──────── EXTRAIT CITÉ ────────

II.6.1 La Lutine comme groupe primaire

Avant d’appliquer le concept du groupe primaire à la Lutine, examinons la définition qu’en donne Cooley, voyons dans quels domaines il a été appliqué, et comment il a été élargi depuis.

II.6.1.1 Définition de groupe primaire

La première définition du groupe primaire se trouve dans Cooley 1929 181  ; je fais un résumé des points cruciaux :

Le groupe primaire est un groupe qui est caractérisé par des relations personnelles, très proches et immédiates (« face-to-face association »), et par la coopération. Le critère le plus important qui le désigne comme « primaire » est le fait qu’il joue un rôle primordial dans la formation 182 de la nature sociale et des idéaux sociaux (des normes, des valeurs) des individus. Le résultat est une certaine fusion des individus (vies et buts communs), la formation d’un « nous » et un sentiment de communauté basés sur la sympathie et une identification réciproque, ce qui rend cette forme de groupe relativement stable. Les idées des individus en ce qui concerne des concepts comme amour, liberté ou justice, se forment par l’expérience au sein du groupe primaire. Les domaines les plus importants où agit ce phénomène sont la famille, les groupes de camarades (« peer group »), le voisinage, la communauté du village (cf. Cooley 1933 : 23-24).

Partant de la définition de Cooley, Schäfers (1999b : 99) introduit de critères supplémentaires, parmi lesquels les deux suivants me semblent pertinents pour la Lutine :

  • les bases pour l’identification sont la capacité et la volonté d’intégrer des rôles (des motifs, des buts, des normes, des valeurs) des autres membres du groupe primaire dans son auto-image ;
  • les membres d’un groupe primaire le sont en tant qu’individus, pas en tant que porteurs d’une certaine fonction.

Ajoutons qu’un groupe primaire n’a pas forcément pour tous ses membres le statut de groupe primaire dans toute son intensité (sens différentiel du groupe primaire pour ses membres).

Se référant au concept de Cooley, mais aussi aux travaux de Mead, (l’interactionnisme symbolique, cf. chapitre I) et à l’école de Chicago, toute une série d’études analysent l’influence et les modifications de composition du groupe primaire dans la société moderne et/ou urbaine – ne citons que le disciple de Park, Thrasher (1927), qui « découvre » un nouveau type du groupe primaire, le « gang » 183 , ou Whyte (1943) qui décrit, dans Street Corner Society, le « racket » dans un quartier de Boston. Eisenstadt (1956) est un des premiers à travailler sur les peer groups comme forme de groupe primaire. Plus tard, s’ajoutent des travaux sur des groupes primaires dans des organisations, dans l’entreprise, dans l’armée, etc. 184 . Schülein (1983) introduit le concept de groupe primaire ouvert pour les « Wohngemeinschaften » (cf. supra) – « ouvert » parce qu’il est relativement facile de quitter ou même de dissoudre le groupe (contrairement au groupe primaire « famille »).

──────── DONNÉES PRÉSENTÉES ────────

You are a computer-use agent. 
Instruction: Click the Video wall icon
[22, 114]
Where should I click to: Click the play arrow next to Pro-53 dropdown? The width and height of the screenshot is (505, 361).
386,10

────────

:: CONSIGNES ::
1. Recopiez le passage du texte sur le groupe primaire compris entre « Partant de la » et « pour ses membres). », bornes incluses.
2. Rédigez la suite du texte sur le groupe primaire et la Lutine, en reprenant après sa dernière phrase.
Les données ne servent à rien pour ce travail.

:: RÉSULTATS OBTENUS ::
1.
Partant de la définition de Cooley, Schäfers (1999b : 99) introduit de critères supplémentaires, parmi lesquels les deux suivants me semblent pertinents pour la Lutine :

  • les bases pour l’identification sont la capacité et la volonté d’intégrer des rôles (des motifs, des buts, des normes, des valeurs) des autres membres du groupe primaire dans son auto-image ;
  • les membres d’un groupe primaire le sont en tant qu’individus, pas en tant que porteurs d’une certaine fonction.

Ajoutons qu’un groupe primaire n’a pas forcément pour tous ses membres le statut de groupe primaire dans toute son intensité (sens différentiel du groupe primaire pour ses membres).

2.
Le concept de Cooley a donc été élargi et différencié, et couvre plus de domaines que Cooley n’en avait initialement mentionnés ; ceci est dû aux changements de la société dans laquelle la famille et la communauté villageoise ne sont plus les seules entités qui peuvent représenter le groupe primaire 185 . Cependant, cela entraîne une complexité accrue du concept ; Faris essaie donc de distinguer entre les critères fondamentaux et les critères qui sont moins importants et propose en 1932 de ne plus considérer le critère de la priorité chronologique de la formation des normes et valeurs comme primordial, car il existe bien des groupes primaires qui ne sont composés que d’adultes. Plus importants selon lui sont les idées, valeurs et sentiments partagés (intimité et émotion) et les buts communs du groupe primaire. Selon Schäfers (1999 : 108-109), le problème de la complexité de la définition du groupe primaire ne se pose plus tellement aujourd’hui, car on définit entre-temps certains groupes prioritairement comme « peer-group », groupe de référence, etc., sans leur dénier certaines qualités et caractéristiques du groupe primaire – c’est-à-dire que l’on a créé des sous-catégories pour la description.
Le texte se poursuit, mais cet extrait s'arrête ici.